4. Continuation of Business Activities: Both the transferring company and the newly formed entity must continue to operate a business following the spin-off (soweit die nach der Spaltung bestehenden juristischen Personen einen Betrieb oder Teilbetrieb weiterführen). Numab continued its other clinical development programs in immunology and oncology, while YJT continued the development of NM26 (which J&J subsequently advanced into Phase 2 clinical trials following the acquisition).
Additional Requirements: Capitalization and Holding Periods
Swiss tax practice also requires that an "appropriate" amount of equity (share capital or retained earnings) be allocated to the newly formed entity to ensure it is adequately capitalized for the business it assumes. This prevents the demerger from functioning as a thinly disguised dividend distribution. Numab likely capitalized YJT with equity reserves proportionate to the value and operational requirements of the NM26 program.
Critically, Swiss law does not impose a mandatory holding period or lock-up restriction on post-spin-off sales. Unlike U.S. tax law (which scrutinizes immediate post-spin-off sales under the Section 355 "device" test), Swiss reorganization law under Article 61(1) lit. b DBG explicitly eschewed any statutory sale restriction (Veräusserungssperrfrist) for qualifying spin-offs. This means that even if a spin-off is executed with the explicit intent of facilitating an immediate sale to a third-party acquirer, tax neutrality can still apply, provided all other statutory conditions are met.
This flexibility is a key advantage of Swiss reorganization law and enabled the Numab-YJT-J&J structure to proceed on an accelerated timeline (announcement on May 28, 2024; closing on July 11, 2024) without jeopardizing tax-neutral treatment.
Exemptions from Withholding Tax and Stamp Duties
When statutory conditions are satisfied, tax neutrality extends beyond corporate income tax to encompass Swiss withholding tax (Verrechnungssteuer) and issuance stamp duties (Emissionsabgabe).

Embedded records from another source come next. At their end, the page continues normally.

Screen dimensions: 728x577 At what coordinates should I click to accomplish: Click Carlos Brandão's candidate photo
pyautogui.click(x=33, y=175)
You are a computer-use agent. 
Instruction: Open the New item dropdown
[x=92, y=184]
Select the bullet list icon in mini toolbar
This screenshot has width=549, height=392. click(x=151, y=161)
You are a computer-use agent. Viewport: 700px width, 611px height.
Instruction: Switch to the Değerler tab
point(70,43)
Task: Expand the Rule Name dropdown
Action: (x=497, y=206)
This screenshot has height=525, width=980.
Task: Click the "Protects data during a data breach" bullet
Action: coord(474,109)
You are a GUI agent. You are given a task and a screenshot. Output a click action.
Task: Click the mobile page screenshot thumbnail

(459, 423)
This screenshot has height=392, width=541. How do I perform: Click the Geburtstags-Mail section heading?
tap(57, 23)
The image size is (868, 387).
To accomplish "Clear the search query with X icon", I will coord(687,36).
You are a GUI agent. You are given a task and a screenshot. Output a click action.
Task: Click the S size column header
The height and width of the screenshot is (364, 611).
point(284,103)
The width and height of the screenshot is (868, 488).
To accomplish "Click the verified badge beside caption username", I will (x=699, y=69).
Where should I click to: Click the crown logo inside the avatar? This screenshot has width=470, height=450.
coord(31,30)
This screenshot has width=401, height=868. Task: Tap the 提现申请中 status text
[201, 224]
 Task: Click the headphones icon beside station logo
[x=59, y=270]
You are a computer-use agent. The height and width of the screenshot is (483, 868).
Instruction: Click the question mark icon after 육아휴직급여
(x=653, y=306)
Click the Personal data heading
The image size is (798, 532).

Ordinarily, distributing an asset or shares to shareholders would be characterized as a dividend distribution subject to 35% withholding tax, and issuing new shares might trigger a 1% issuance stamp duty.
However, under a qualified reorganization pursuant to Article 61 DBG and the Swiss Merger Act, these taxes are waived. The Swiss Federal Tax Administration (ESTV) treats the distribution of spin-off shares not as a taxable dividend but as part of a tax-neutral reorganization. Similarly, Article 6(1) lit. a^bis^ of the Swiss Stamp Duty Act (Stempelabgabegesetz, StG) provides an exemption for participation rights created or increased as a result of tax-neutral reorganizations under the Merger Act.
As a result, no Swiss withholding tax was due on the distribution of YJT shares to Numab's shareholders, and the creation of YJT was exempt from issuance stamp tax. This eliminated what would have been substantial tax friction (potentially exceeding $400 million in withholding tax alone on a $1.25 billion distribution).
Shareholder-Level Taxation
When Numab's shareholders subsequently sold their YJT shares to J&J, any capital gain was realized at the shareholder level. Under Swiss tax law:
- Swiss-resident individual investors holding YJT shares as private assets (Privatvermögen) generally pay no capital gains tax on the sale of unlisted shares, provided they are not classified as professional securities dealers.
- Swiss corporate investors may benefit from the participation exemption (Beteiligungsabzug), which can reduce or eliminate tax on gains from qualifying shareholdings (generally requiring at least 10% ownership and one year of holding).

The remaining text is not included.